Problems:
Observe the effect of the concentration of enzyme catalase on the rate of a reaction.
Hypothesis: Make a hypothesis in reference
as to how varying enzyme concentration will change the
rate of reaction.
.
Materials: (per student group)
100 ml graduated cylinder, (1) 200 ml flasks or beakers with distilled
water
potato catalase enzyme extract, 8 each 100 ml beakers or plastic cups,
200 ml of 1% H2O2,
forceps, paper towels, stirring rod, stop watch or clock for timing,
20 disks punched from filter paper
Procedure: (reaction rate study)
1. Together with your partners, prepare your enzyme concentrations in the beakers.
Label the beakers with tape and pen: 20%, 40%, 60%, 80%, and 100%.
Make the appropriate solution dilutions.

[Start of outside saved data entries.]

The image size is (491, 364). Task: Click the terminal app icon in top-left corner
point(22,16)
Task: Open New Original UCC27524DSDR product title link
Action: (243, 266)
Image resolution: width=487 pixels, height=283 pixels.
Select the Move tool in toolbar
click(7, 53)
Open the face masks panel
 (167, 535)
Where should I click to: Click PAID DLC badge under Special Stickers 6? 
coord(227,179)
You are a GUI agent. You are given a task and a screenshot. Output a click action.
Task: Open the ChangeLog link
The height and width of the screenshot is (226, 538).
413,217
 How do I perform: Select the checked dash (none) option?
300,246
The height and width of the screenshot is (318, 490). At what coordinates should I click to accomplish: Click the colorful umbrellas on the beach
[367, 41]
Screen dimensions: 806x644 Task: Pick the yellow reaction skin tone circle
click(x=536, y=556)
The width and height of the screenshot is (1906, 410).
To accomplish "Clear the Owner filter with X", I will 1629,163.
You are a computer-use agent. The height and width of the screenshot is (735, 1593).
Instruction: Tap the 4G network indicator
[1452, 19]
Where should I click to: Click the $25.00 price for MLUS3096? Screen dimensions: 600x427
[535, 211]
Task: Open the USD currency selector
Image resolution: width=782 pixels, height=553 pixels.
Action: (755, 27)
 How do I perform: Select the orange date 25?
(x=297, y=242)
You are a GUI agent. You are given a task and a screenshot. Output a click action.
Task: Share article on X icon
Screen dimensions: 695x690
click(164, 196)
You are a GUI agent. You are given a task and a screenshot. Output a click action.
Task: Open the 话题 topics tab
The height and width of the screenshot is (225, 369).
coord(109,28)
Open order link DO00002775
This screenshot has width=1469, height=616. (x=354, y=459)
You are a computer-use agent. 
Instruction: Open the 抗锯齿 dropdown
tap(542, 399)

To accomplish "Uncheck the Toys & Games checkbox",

For example, if you are doing
test #1(20%),
measure 4.0 ml of the potato extract using the graduated cylinder and
pour into
the beaker. Rinse the graduated cylinder, then add 16.0 ml H2O. Stir
well with the stirring rod.
2. Make the rest of the enzyme solutions in a similar manner.
The table below contains the solution requirements.
| Test Number | enzyme concentration | ml enzyme from potato extract | ml of water |
| 1 | 100% | 20 | 0 |
| 2 | 80% | 16 | 4 |
| 3 | 60% | 12 | 8 |
| 4 | 40% | 8 | 12 |
| 5 | 20% | 4 | 16 |
P.S. If you are lucky, your instructor may have preprepared these solutions for you!
3. Get a container of 1% hydrogen peroxide. This is the substrate for this part of the lab.
4. Pour 30 ml of the 1% hydrogen peroxide solution into clean
beaker/cup. Label this
beaker/cup the reaction beaker.
5. Pick up a filter paper with a clean forceps. Using the forceps,
dunk the disk in
your enzyme extract for FIVE (5) seconds,
until the disk is uniformly moistened and
not beaded with shiny drops of liquid.
6. Drain the disk on a piece of paper towel for five seconds
to remove excess enzyme
from the disk.
7. Decide who will watch the stop watch/clock, who will
watch the rising disk, and
who will place the disk in the substrate
container with forceps (tweezers).
8. Using forceps, place the filter disk (containing the
enzymes) onto the bottom of the
reaction beaker containing 1%
hydrogen peroxide. The person watching the disk
should say "start" for the timer
when the disk is on the bottom of the container. Watch
the filter disk. When
the disk arrives flat on the top of the substrate, the team member
watching should say "stop" and
the timer will record the time it took for the disk to
rise. Record the time in seconds
for each of the three trials. Be precise in your timing
and recording.
9. Repeat the trial three times for each concentration
of enzyme and record.. Use
the same substrate for the three
trials.
10. Throw away the substrate solution after the three trials and
measure a new supply
prior to starting the next
series of trials.
11. Take an average of time in seconds for each trial and record the average.
12. Plot both the team and the class averages if available
on graph paper. The graph or
graphs should display
the concentration of enzyme vs. time of reaction.
Remember to label
your axes and title your graph!
Data: (part one) This should include your data in a systematic
and organized fashion in a data table, as well as the
required graph.
Conclusion Questions: (part one)
1. Did your results support or reject your hypothesis? Explain.
2. Why did you do the experiment in triplicate?
3. Why is using the average of the class data better than using
individual group data?
4. How could this experiment be improved upon?
5. List several sources of experimental error in this investigation.
6. Form a conclusion relating catalase concentration to enzyme
reaction speed (or rate as it is related to rate).